• _WORK TASK_:
Please retype the listing below exactly, from its opening line through the line where "You are a computer-use agent. The" appears.
____________________
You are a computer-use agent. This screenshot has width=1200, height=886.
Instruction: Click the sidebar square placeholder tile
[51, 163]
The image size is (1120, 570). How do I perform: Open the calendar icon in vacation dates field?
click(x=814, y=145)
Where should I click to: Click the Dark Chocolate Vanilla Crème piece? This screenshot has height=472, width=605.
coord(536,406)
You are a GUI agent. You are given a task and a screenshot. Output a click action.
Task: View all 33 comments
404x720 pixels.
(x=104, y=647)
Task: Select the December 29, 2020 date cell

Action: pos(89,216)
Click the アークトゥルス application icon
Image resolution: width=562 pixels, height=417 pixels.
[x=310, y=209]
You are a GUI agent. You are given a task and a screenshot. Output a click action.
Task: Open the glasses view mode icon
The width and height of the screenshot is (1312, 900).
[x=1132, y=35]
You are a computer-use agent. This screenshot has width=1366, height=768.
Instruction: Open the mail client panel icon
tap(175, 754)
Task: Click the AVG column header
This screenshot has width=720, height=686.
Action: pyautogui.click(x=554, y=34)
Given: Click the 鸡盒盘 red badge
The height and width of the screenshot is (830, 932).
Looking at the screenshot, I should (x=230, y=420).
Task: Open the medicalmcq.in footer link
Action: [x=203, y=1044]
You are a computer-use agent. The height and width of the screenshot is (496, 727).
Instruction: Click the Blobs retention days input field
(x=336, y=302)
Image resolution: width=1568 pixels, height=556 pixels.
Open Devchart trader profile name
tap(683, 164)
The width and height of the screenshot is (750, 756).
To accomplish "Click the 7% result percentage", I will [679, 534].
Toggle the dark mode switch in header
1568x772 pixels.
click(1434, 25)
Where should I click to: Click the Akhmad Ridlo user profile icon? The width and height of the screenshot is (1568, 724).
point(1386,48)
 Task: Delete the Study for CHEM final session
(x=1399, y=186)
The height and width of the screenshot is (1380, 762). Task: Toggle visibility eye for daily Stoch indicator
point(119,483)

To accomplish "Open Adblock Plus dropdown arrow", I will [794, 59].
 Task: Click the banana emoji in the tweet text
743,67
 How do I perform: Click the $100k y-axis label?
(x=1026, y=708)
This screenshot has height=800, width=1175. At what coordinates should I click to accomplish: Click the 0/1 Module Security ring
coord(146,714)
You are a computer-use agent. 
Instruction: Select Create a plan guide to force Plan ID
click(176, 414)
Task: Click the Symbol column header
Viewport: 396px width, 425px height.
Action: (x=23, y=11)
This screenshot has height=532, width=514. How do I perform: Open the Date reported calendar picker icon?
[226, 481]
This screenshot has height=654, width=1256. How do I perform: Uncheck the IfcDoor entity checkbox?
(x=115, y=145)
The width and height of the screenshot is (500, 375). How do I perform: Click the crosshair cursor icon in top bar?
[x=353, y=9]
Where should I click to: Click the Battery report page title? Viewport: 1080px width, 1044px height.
____________________
• _WRITTEN ANSWER_:
You are a computer-use agent. This screenshot has width=1200, height=886.
Instruction: Click the sidebar square placeholder tile
[51, 163]
The image size is (1120, 570). How do I perform: Open the calendar icon in vacation dates field?
click(x=814, y=145)
Where should I click to: Click the Dark Chocolate Vanilla Crème piece? This screenshot has height=472, width=605.
coord(536,406)
You are a GUI agent. You are given a task and a screenshot. Output a click action.
Task: View all 33 comments
404x720 pixels.
(x=104, y=647)
Task: Select the December 29, 2020 date cell

Action: pos(89,216)
Click the アークトゥルス application icon
Image resolution: width=562 pixels, height=417 pixels.
[x=310, y=209]
You are a GUI agent. You are given a task and a screenshot. Output a click action.
Task: Open the glasses view mode icon
The width and height of the screenshot is (1312, 900).
[x=1132, y=35]
You are a computer-use agent. This screenshot has width=1366, height=768.
Instruction: Open the mail client panel icon
tap(175, 754)
Task: Click the AVG column header
This screenshot has width=720, height=686.
Action: pyautogui.click(x=554, y=34)
Given: Click the 鸡盒盘 red badge
The height and width of the screenshot is (830, 932).
Looking at the screenshot, I should (x=230, y=420).
Task: Open the medicalmcq.in footer link
Action: [x=203, y=1044]
You are a computer-use agent. The height and width of the screenshot is (496, 727).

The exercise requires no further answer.